OSSDetector: Towards a More Accurate Approach for C/C++ Third-Party Library Detection
Jia Zeng,Yaling Zhu,Dan Han,Fangchen Weng,Ruidong Li,Yuqing Zhang
DOI: https://doi.org/10.21203/rs.3.rs-4366210/v1
2024-01-01
Abstract:Abstract In the current software development environment, third-party libraries (TPL) provide developers with rich functionality and convenient solutions, accelerating the speed and efficiency of software development. However, with the widespread adoption of TPL, related security risks have become increasingly apparent. Software Composition Analysis (SCA) is crucial for detecting and managing TPLs in software projects to address these growing security challenges. However, existing SCA tools for C/C++ software projects face several challenges, including the consequences of modified and nested TPL, the lack of precise version representation, and a comprehensive TPL database.

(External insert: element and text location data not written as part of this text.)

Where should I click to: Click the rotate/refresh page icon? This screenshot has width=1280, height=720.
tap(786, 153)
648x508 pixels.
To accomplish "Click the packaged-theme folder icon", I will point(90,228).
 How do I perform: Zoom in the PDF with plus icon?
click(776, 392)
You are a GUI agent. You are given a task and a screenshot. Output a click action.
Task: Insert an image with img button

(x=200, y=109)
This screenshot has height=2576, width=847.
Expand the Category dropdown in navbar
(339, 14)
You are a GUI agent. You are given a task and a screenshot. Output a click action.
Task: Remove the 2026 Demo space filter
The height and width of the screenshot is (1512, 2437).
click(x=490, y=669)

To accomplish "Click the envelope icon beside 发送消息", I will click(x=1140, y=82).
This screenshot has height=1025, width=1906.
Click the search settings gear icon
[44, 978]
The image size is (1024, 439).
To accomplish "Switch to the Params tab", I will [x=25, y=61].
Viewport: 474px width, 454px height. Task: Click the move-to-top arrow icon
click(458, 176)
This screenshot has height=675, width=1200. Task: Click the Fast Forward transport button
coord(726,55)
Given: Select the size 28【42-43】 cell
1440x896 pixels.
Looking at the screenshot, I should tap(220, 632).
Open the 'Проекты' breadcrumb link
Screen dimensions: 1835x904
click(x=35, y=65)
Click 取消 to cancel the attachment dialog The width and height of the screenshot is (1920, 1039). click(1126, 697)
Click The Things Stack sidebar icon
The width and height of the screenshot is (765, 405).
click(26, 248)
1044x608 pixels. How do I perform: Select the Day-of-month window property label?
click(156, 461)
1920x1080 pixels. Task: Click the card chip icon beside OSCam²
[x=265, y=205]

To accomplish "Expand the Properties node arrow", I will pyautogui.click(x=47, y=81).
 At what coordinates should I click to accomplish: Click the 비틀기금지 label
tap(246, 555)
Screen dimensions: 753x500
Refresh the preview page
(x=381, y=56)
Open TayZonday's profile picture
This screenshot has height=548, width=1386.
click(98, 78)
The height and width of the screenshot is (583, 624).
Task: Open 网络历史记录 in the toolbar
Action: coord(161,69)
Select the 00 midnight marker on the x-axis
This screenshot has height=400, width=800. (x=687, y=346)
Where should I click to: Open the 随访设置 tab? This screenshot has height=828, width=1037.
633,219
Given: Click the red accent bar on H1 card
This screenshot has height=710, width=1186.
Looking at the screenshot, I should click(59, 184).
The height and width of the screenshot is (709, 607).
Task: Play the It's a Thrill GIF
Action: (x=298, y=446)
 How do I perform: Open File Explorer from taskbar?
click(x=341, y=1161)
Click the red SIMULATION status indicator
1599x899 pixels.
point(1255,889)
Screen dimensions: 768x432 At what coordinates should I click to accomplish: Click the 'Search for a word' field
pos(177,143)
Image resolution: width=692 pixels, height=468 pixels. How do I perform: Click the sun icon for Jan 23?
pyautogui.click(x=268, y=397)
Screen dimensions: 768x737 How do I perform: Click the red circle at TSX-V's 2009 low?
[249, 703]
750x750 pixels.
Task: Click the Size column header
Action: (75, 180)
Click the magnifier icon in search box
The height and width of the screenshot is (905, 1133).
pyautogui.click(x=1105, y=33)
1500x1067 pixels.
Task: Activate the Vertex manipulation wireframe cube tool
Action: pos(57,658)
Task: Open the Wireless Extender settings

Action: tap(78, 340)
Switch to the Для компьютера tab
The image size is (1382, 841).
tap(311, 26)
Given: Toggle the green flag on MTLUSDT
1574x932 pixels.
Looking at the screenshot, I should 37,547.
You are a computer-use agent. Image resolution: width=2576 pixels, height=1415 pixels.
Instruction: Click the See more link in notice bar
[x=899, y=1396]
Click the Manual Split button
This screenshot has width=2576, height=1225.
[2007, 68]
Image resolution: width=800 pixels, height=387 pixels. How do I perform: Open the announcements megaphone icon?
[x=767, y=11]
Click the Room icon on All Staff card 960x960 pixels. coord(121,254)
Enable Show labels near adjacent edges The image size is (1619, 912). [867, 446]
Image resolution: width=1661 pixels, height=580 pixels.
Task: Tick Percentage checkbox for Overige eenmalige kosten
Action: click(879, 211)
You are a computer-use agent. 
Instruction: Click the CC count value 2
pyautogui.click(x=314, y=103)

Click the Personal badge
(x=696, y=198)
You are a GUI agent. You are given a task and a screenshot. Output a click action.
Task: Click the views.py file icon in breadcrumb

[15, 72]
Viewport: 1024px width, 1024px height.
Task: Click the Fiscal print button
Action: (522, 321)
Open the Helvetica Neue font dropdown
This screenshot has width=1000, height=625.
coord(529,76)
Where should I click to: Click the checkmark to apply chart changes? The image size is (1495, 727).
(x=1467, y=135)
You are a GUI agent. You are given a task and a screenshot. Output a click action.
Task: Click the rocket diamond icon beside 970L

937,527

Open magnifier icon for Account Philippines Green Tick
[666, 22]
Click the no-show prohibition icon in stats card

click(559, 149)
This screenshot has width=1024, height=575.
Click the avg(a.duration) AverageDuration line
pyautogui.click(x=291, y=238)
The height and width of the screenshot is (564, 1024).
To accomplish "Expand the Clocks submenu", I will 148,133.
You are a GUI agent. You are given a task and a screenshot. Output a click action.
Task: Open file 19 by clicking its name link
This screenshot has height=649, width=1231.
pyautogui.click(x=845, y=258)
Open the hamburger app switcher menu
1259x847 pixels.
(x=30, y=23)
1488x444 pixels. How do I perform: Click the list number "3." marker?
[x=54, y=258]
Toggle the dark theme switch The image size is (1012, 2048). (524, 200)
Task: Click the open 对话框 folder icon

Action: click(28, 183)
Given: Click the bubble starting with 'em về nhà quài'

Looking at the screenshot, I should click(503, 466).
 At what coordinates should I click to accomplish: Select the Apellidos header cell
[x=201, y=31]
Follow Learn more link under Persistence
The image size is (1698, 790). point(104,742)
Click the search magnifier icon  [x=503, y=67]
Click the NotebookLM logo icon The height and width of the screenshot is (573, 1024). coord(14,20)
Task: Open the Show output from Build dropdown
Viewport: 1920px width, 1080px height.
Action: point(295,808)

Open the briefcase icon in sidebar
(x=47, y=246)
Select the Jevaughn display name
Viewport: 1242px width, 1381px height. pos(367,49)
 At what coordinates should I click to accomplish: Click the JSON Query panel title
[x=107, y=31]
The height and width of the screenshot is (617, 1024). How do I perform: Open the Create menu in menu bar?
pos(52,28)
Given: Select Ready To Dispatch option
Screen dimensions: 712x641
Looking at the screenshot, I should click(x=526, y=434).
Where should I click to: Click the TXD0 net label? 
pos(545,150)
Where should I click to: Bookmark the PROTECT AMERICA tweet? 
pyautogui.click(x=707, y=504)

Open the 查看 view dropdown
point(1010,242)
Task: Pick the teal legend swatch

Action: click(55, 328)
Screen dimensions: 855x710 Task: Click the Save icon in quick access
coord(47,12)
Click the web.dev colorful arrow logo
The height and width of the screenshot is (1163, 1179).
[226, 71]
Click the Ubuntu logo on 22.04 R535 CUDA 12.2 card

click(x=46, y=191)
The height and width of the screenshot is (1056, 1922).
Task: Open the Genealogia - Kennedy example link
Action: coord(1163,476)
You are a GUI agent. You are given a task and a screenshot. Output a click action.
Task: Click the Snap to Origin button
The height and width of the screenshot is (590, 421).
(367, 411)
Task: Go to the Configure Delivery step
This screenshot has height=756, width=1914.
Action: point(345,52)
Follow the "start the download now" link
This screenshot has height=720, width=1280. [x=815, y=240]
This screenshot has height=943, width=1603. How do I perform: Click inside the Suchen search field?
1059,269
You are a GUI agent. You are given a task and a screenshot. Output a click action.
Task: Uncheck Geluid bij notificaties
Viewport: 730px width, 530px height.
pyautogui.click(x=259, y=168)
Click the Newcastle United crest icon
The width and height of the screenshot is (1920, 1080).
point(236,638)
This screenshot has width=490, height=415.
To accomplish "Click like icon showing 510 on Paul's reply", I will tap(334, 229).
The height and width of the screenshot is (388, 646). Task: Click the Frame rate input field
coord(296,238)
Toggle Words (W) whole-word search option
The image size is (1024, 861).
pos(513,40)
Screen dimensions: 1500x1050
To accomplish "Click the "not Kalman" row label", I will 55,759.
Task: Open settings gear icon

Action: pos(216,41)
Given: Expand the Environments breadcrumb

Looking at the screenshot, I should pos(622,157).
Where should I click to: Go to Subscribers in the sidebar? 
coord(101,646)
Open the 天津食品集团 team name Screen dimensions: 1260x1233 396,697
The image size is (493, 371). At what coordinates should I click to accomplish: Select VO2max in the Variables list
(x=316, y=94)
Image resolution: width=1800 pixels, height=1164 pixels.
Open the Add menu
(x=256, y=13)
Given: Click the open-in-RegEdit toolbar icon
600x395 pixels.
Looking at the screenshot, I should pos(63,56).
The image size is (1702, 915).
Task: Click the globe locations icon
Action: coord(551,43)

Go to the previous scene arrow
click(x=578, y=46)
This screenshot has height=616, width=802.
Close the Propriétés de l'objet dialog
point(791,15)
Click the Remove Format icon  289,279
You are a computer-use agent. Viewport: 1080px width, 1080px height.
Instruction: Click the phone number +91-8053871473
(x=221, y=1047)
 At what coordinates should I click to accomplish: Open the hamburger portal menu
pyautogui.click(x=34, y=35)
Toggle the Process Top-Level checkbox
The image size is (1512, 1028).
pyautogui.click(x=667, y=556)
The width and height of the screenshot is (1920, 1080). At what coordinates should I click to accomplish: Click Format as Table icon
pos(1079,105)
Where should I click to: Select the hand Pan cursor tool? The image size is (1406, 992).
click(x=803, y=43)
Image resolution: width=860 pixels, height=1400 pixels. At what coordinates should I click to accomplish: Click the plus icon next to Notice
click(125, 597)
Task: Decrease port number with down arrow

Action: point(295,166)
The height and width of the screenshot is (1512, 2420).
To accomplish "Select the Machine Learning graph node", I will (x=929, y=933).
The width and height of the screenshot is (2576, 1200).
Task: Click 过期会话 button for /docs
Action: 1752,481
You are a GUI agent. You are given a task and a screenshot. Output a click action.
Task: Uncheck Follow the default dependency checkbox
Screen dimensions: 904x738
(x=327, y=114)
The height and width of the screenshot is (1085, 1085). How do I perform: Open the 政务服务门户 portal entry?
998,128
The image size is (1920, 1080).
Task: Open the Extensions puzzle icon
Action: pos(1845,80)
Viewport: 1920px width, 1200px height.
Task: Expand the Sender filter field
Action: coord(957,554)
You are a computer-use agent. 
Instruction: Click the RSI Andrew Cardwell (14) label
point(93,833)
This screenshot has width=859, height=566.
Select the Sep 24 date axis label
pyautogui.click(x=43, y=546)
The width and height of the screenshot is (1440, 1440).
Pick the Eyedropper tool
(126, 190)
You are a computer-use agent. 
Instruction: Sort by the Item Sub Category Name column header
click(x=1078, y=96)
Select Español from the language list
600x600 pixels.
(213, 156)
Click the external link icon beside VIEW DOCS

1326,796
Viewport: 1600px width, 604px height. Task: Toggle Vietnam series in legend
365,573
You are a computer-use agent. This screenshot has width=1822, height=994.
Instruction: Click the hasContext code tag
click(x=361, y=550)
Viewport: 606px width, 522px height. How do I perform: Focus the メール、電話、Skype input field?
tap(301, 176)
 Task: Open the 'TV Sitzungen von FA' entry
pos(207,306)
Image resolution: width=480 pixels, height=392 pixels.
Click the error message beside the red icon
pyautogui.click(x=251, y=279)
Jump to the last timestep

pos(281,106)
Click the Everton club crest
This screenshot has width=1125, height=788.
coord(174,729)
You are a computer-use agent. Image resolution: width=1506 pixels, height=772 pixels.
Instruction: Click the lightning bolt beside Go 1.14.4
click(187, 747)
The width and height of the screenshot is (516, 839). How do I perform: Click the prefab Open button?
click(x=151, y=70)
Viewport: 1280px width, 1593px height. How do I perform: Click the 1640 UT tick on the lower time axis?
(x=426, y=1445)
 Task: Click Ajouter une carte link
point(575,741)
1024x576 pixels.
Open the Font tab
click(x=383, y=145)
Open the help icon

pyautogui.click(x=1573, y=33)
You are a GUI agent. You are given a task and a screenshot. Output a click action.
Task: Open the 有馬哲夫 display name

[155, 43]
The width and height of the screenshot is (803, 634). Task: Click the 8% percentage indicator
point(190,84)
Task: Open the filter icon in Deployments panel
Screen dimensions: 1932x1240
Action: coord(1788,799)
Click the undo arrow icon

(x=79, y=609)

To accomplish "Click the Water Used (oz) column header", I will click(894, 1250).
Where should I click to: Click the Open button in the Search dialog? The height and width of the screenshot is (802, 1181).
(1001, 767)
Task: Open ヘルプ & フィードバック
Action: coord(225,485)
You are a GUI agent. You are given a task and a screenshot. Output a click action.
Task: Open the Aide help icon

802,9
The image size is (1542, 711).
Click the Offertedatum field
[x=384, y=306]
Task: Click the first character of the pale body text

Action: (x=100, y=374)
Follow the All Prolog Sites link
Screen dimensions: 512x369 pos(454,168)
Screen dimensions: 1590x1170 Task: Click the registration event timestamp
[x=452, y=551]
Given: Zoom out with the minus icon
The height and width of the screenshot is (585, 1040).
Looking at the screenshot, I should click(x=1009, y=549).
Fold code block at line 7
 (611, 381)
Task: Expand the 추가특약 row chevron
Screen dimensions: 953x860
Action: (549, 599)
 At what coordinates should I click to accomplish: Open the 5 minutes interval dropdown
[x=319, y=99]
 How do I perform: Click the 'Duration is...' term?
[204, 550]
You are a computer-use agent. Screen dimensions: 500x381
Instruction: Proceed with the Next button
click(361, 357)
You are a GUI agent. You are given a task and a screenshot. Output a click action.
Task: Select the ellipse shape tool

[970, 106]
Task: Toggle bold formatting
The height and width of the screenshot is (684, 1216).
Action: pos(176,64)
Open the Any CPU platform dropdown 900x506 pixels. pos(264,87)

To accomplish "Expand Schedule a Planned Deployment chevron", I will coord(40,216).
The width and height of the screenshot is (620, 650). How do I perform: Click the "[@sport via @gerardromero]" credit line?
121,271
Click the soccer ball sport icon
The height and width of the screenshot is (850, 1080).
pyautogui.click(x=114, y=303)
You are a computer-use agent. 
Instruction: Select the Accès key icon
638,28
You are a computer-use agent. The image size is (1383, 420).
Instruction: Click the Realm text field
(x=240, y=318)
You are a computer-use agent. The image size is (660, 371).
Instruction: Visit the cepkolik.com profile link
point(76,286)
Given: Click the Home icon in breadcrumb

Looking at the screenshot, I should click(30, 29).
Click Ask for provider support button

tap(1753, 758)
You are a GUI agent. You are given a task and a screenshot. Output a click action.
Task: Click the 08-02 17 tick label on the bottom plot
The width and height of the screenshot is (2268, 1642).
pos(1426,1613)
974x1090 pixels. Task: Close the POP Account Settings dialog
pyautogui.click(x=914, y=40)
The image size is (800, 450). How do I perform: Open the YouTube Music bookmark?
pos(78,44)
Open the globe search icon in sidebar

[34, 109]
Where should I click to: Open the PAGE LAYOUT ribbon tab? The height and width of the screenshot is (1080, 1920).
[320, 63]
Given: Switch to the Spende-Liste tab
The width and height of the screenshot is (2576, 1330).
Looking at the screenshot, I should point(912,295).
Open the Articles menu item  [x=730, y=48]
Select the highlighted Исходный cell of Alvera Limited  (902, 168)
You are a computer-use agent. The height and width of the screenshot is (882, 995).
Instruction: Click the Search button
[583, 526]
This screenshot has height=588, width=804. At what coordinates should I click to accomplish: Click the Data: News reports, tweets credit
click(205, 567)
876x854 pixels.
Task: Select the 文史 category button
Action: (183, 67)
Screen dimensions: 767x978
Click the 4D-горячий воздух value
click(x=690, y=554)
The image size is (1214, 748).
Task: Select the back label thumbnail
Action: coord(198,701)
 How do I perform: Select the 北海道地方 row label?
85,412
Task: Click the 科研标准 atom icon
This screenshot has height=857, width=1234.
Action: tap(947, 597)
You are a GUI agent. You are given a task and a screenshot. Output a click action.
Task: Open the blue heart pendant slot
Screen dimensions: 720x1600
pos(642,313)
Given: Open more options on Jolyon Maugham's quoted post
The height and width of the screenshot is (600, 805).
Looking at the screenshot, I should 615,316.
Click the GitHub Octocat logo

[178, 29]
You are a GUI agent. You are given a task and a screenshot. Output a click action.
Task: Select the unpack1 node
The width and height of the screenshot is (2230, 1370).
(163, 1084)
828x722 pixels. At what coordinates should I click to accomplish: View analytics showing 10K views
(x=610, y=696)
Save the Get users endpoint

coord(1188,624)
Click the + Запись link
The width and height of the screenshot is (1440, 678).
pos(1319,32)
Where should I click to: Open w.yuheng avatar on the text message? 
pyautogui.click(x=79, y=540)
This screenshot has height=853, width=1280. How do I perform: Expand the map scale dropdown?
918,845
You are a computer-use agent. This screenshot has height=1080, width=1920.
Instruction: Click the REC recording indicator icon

Unfortunately, existing SCA tools are inadequate in addressing these challenges and do not detect the precise TPL version. We propose a new SCA tool called OSSDetector to identify TPLs and TPL versions in C/C++ projects to alleviate these issues. OSSDetector, based on sliding window and fuzzy hashing techniques, generates finer-grained signatures to identify modified TPL and mitigate its consequences. Furthermore, it uses a “Nested TPL Function Filtering" algorithm based on multiple features to identify and filter nested TPL function signatures in each TPL to mitigate the consequences of nested TPL. Additionally, it leverages a “TPL Recognition" algorithm based on import ratios and function paths to determine the TPL used in the target C/C++ software. It also determines TPL versions based on function weights and version release times to mitigate the lack of precise version representation. To mitigate the lack of a comprehensive TPL database, we construct a large TPL database containing 29,416 C/C++ TPLs covering 767,405 versions. Experimental results demonstrate that compared to state-of-the-art tools, OSSDetector achieves better precision (85.52%), recall (79.82%), and F1 score (82.57%) at the library level, with improvements of 3.18%, 3.59%, and 3.40%, respectively. At the library version level, OSSDetector also exhibits higher precision (84.27%), outperforming state-of-the-art tools by 4.64%.